── VORLIEGENDER TEXT
Kennt jemand einen Rat?
Danke


----------



## André Uhres (19. Okt 2005)

Die standard Methode "equals()" gibt nur dann "true" zurück, wenn beide Referenzen auf dasselbe Objekt zeigen.
Das "willkürliche Bild" müsste dann also physisch ein Objekt aus dem Array sein.


----------



## Flocke (20. Okt 2005)

Danke Andre.
Es ist aber bei mir eindeutig nicht der Fall und ich kriege es so auch nicht hin. Ich bastle nämlich an einem Spiel bei dem eine Reihe von unterschidlichen Zeichen geraten werden soll. Als Antwort auf den Rateversuch wird dann entweder ein Bild für "richtiges Zeichen am richtigen Ort", "Zeichen kommt gar nicht vor"  oder "das Zeichen ist richtig, aber der Ort ist verkehrt" im JPanel ausgegeben. Ich möchte nun, dass, wenn das Symbol für "richtiges Zeichen am richtigen Ort" das gesammte Feld ausfüllt, eine Meldung, wie "Sie haben gewonnen" kommt.
Weiß jemand, wie ich es bewerkstelligen kann?


----------



## André Uhres (20. Okt 2005)

Du könntest einen Bilder-Katalog anlegen, wobei das "Key" zu
den Bildern einfach eine laufende Nummer ist.
Um das willkürliche Bild anzuzeigen, nimmst du einfach ein
Bild aus dem Katalog und vermerkst zusätzlich die entsprechende Nummer des Bildes. 
Das Array mit den zu ratenden Bildern legst du so an, dass es nur die Nummern der Bilder 
enthält und nicht die Bilder selbst.
Du vergleichst dann also keine Bilder mehr, sondern einfach nur die Bild-Nummern.


----------



## thE_29 (20. Okt 2005)

Du überschreibst dir entweder die Klasse ICON oder IMAGE mit MyICON oder MyIMAGE und merkst dir einen Schlüssel zu dem Bild (statischen Counter, oder sonstiges)

Dann baust dir noch ne equals Methode oder fragst gleich auf die Keys ab und schwups wups gehtz ;>


----------



## Flocke (20. Okt 2005)

Danke. Werde ich beides ausprobieren


----------



## Gast (6. Feb 2007)

Entschuldigung das ich die Leiche hier schände, aber die Suche gab nicht mehr her und es scheint auch genau zu meiner Frage zu passen.
────
── GEGEBENE ANGABEN
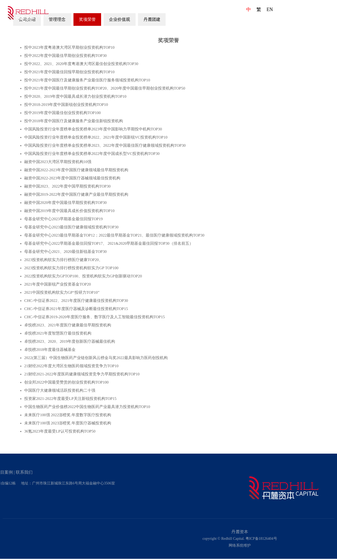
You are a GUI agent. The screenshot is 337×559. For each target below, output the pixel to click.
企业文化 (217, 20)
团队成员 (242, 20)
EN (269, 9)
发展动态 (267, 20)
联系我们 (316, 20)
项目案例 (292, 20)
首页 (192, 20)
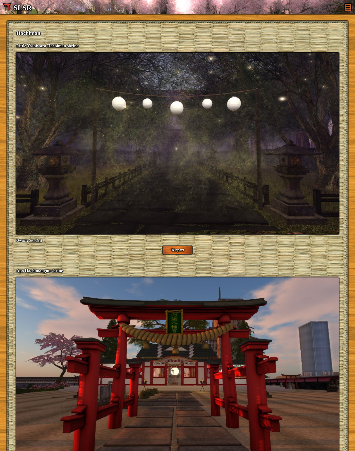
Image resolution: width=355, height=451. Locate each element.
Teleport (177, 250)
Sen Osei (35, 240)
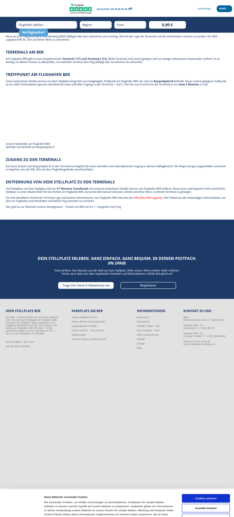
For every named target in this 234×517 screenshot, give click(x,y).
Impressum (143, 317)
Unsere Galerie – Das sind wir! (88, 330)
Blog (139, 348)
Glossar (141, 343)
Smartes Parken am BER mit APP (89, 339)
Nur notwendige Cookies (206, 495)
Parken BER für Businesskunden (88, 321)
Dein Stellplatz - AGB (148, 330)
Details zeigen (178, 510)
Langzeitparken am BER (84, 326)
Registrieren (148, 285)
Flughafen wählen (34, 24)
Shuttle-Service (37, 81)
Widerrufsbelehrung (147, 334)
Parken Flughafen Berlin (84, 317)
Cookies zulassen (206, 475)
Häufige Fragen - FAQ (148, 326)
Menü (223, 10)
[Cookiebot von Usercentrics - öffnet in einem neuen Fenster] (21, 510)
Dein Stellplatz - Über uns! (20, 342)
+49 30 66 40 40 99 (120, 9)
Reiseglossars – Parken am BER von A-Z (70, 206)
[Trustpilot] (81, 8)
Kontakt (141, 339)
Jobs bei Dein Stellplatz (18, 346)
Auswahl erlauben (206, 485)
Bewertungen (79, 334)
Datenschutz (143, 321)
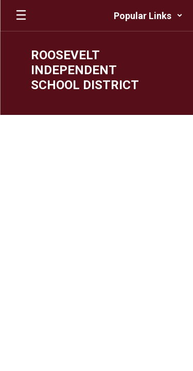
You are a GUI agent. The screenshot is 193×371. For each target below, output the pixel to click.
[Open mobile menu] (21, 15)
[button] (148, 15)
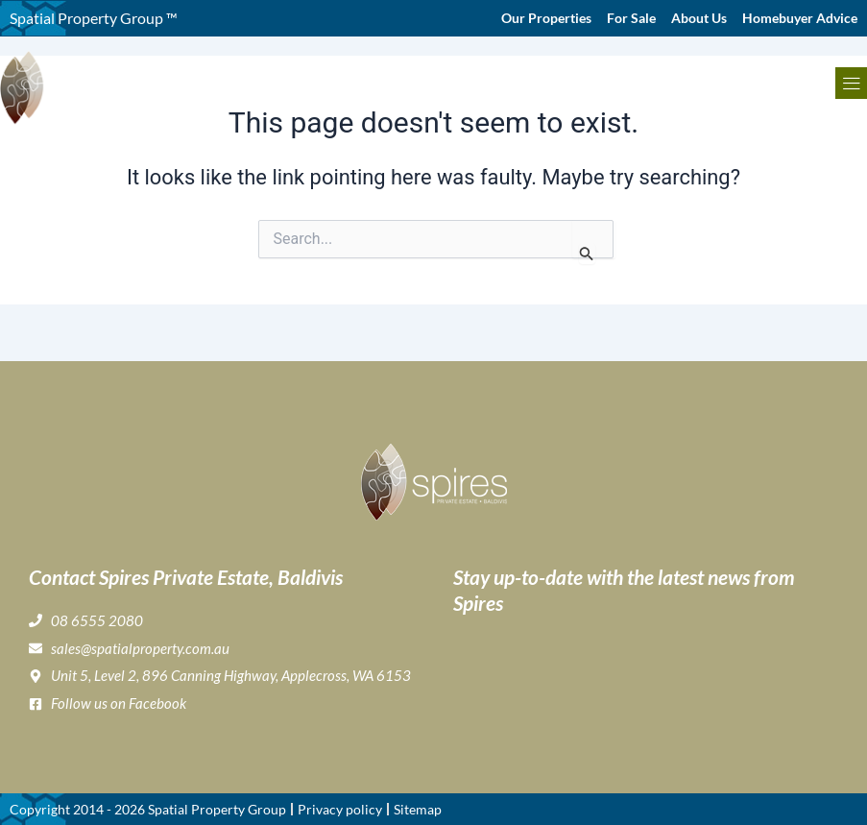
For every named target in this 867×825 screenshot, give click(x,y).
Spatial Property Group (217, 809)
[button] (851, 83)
────
── GEGEBENE ANGABEN
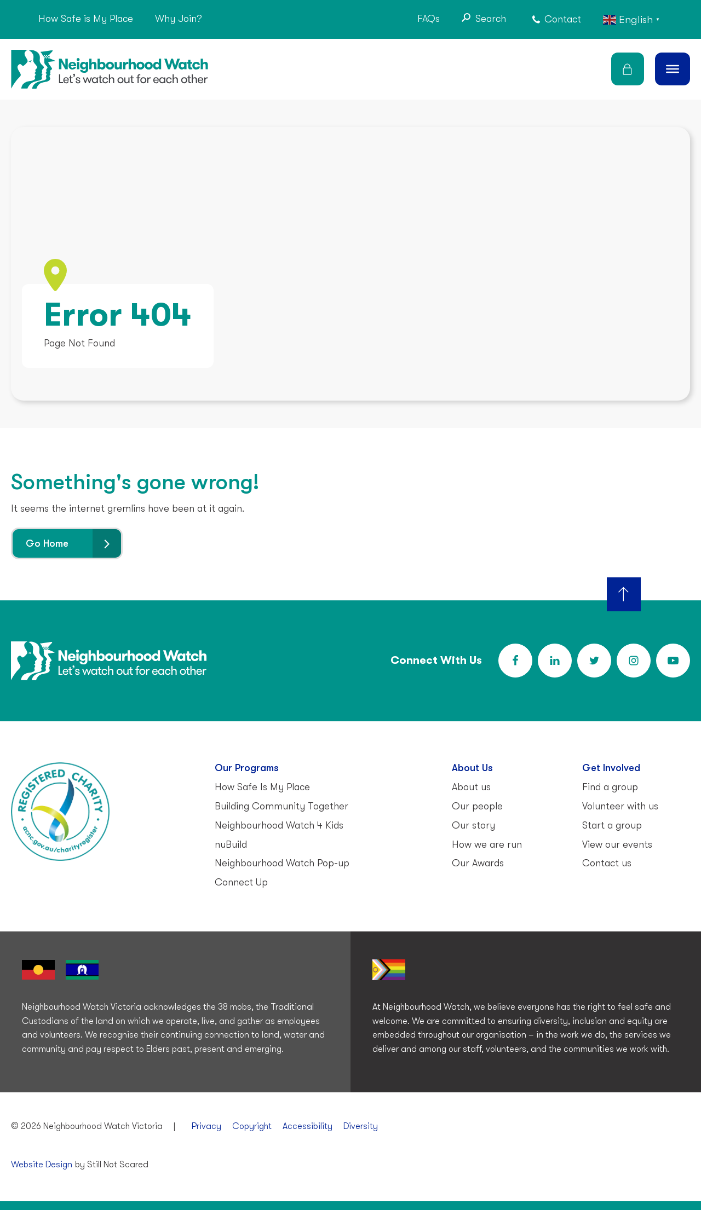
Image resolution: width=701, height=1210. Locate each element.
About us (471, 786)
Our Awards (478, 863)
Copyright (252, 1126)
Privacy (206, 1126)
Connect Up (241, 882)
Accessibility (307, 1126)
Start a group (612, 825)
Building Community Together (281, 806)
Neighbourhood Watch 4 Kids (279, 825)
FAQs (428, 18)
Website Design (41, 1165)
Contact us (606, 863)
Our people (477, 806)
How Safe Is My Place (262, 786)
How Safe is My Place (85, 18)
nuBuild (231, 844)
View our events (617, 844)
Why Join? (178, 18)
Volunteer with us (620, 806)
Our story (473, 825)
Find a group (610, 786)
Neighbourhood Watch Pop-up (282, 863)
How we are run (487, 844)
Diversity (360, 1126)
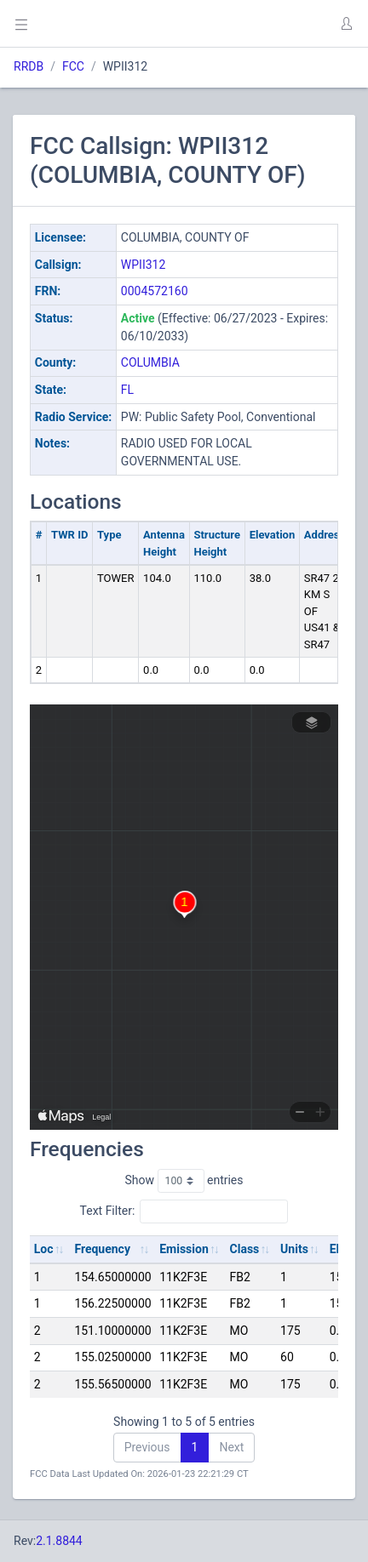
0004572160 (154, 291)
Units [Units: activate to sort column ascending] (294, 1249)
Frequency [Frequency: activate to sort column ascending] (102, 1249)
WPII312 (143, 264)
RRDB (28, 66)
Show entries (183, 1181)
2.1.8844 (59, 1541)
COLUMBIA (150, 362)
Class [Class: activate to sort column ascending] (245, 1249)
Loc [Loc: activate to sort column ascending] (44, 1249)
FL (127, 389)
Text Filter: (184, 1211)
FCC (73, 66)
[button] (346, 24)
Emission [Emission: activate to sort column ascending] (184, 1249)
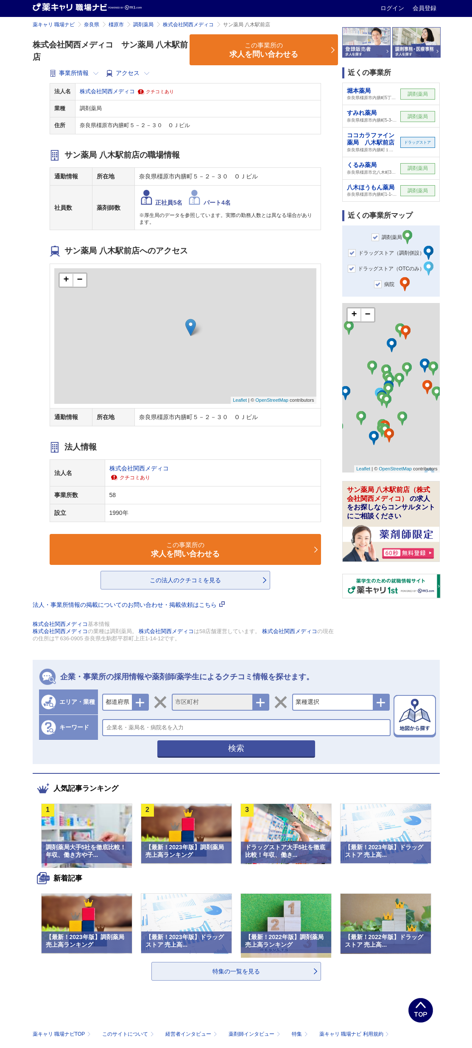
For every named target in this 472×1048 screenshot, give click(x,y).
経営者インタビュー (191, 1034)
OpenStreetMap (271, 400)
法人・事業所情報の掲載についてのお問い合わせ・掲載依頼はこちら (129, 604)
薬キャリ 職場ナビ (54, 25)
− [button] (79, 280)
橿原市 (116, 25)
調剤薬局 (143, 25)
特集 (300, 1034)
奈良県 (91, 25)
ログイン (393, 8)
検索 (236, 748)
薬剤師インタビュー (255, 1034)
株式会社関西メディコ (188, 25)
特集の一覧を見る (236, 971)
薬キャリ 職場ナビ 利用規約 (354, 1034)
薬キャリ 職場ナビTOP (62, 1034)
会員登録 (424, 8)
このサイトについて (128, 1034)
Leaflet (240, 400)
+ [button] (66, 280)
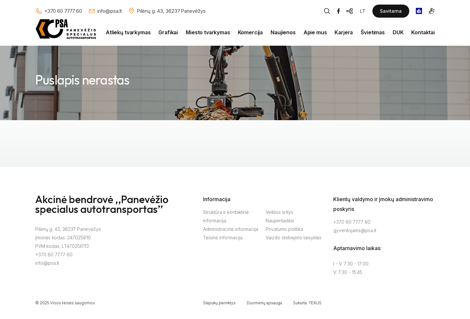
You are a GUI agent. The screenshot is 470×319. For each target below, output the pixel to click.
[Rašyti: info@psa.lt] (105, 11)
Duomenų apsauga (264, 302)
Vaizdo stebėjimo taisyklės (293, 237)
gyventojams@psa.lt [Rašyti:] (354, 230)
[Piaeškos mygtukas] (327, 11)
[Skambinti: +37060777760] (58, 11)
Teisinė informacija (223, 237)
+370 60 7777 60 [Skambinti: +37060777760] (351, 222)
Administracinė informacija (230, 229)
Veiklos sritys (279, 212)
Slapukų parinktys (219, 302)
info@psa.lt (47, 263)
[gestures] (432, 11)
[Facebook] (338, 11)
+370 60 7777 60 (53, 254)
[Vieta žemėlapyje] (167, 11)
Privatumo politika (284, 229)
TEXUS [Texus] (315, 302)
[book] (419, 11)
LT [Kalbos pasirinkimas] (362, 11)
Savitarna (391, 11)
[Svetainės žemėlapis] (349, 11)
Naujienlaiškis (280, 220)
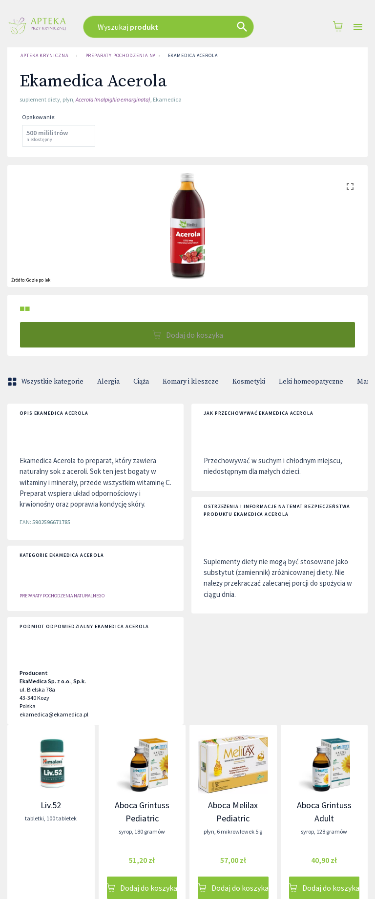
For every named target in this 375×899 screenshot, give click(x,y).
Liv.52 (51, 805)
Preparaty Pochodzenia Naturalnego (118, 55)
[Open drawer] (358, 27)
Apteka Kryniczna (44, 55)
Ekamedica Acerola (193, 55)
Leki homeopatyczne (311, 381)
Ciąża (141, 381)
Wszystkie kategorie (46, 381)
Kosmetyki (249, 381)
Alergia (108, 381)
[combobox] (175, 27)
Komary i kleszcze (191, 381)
────
• SCHRIFTLICHE AUFGABE 1:
Beantworten Sie anhand des Forumsauszugs über den Vergleich von Bildern die folgenden Fragen und kennzeichnen Sie Ihre Antworten ebenso:
(a) Wann gibt die Standardmethode "equals()" laut André Uhres "true" zurück?
(b) Welche Meldung soll nach Flockes Wunsch erscheinen, wenn das Symbol für "richtiges Zeichen am richtigen Ort" das gesamte Feld ausfüllt?
(c) Welche Klassen soll man laut thE_29 überschreiben?
• SCHRIFTLICHE AUFGABE 2:
Wiederholen Sie aus dem Forumsauszug über den Vergleich von Bildern den Abschnitt zwischen „Du könntest einen“ und „die Bilder selbst.“ einschließlich, wortgetreu.

• ERGEBNIS DER AUFGABE 1:
(a) Wenn beide Referenzen auf dasselbe Objekt zeigen.
(b) Eine Meldung wie "Sie haben gewonnen".
(c) Entweder die Klasse ICON oder die Klasse IMAGE, und zwar mit MyICON oder MyIMAGE.

• ERGEBNIS DER AUFGABE 2:
Du könntest einen Bilder-Katalog anlegen, wobei das "Key" zu
den Bildern einfach eine laufende Nummer ist.
Um das willkürliche Bild anzuzeigen, nimmst du einfach ein
Bild aus dem Katalog und vermerkst zusätzlich die entsprechende Nummer des Bildes. 
Das Array mit den zu ratenden Bildern legst du so an, dass es nur die Nummern der Bilder 
enthält und nicht die Bilder selbst.